● **Document segment**:
Learn how to calculate age from date of birth in Rust with chrono. Includes completed years, an as-of date example, leap year notes, and copy ready code.

How to Calculate Age in Rust (chrono and Birthday Logic Examples)

If you need to calculate age in Rust, the main goal is usually completed years. That means you cannot just subtract birth year from current year. You also need to check whether the birthday already happened this year.

Quick option: check the result first

If you want to verify the expected output before coding, use the age calculator with a date of birth and an as of date.

Using chrono

In Rust, the most common approach is to work with NaiveDate from chrono and subtract one year if the birthday has not happened yet.

use chrono::{Datelike, NaiveDate};

fn age_in_years(dob: NaiveDate, as_of: NaiveDate) -> i32 {
    let mut age = as_of.year() - dob.year();

    if (as_of.month(), as_of.day()) < (dob.month(), dob.day()) {
        age -= 1;
    }

    age
}

fn main() {
    let dob = NaiveDate::from_ymd_opt(1990, 10, 12).unwrap();
    let as_of = NaiveDate::from_ymd_opt(2026, 3, 30).unwrap();

    println!("{}", age_in_years(dob, as_of));
}

Age as of today

If you want the current age, get today's date and pass it into the same helper.

● **Collected data entries**:
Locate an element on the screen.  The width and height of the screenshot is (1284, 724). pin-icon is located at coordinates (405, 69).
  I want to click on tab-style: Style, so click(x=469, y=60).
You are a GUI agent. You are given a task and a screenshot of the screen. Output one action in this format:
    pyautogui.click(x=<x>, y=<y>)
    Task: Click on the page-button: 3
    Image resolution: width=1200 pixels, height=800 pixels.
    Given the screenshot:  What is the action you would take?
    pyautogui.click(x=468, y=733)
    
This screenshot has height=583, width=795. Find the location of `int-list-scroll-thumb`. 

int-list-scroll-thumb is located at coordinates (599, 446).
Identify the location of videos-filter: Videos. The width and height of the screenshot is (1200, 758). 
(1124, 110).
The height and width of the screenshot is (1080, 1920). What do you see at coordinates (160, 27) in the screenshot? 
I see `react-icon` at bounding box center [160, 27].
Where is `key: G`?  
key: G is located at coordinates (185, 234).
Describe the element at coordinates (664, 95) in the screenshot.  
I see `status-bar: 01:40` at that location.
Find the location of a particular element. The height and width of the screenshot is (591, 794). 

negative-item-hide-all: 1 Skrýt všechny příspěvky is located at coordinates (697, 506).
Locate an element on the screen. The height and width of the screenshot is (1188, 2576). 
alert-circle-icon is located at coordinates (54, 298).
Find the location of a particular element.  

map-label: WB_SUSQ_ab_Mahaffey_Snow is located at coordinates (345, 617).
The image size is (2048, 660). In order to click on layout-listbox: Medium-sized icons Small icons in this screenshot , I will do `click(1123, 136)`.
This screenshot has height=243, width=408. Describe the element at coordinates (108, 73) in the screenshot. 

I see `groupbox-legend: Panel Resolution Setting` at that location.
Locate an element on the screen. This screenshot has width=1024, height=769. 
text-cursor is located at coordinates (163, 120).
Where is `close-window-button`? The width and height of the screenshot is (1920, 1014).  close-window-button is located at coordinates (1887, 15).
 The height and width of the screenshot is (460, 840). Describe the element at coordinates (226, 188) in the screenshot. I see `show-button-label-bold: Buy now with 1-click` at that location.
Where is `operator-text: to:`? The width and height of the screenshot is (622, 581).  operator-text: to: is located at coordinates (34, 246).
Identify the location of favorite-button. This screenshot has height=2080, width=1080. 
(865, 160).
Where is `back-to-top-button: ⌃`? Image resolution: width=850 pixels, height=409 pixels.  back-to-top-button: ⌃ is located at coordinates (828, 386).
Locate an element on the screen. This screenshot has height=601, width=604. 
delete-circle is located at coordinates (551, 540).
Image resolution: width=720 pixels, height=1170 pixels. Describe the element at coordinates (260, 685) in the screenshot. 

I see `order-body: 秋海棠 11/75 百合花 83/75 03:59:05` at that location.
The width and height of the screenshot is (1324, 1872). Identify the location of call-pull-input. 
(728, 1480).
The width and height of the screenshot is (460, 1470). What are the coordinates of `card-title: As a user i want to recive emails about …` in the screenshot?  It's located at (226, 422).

● **Aim of the task**:
Please pick up the guide on calculating age in Rust after its last sentence and continue it.

● **Expected answer**:
use chrono::Utc;

let today = Utc::now().date_naive();
let age = age_in_years(dob, today);

Common pitfalls

  • Year minus year only: this overcounts before the birthday.
  • DateTime vs date: for date of birth, a plain date is usually safer than a full timestamp.
  • Leap day birthdays: decide how your app handles Feb 29 in non leap years, then test that rule explicitly.

When exact age matters

If you need years, months, and days, use a dedicated date difference approach and validate the output carefully. For many forms and eligibility checks, completed years are enough.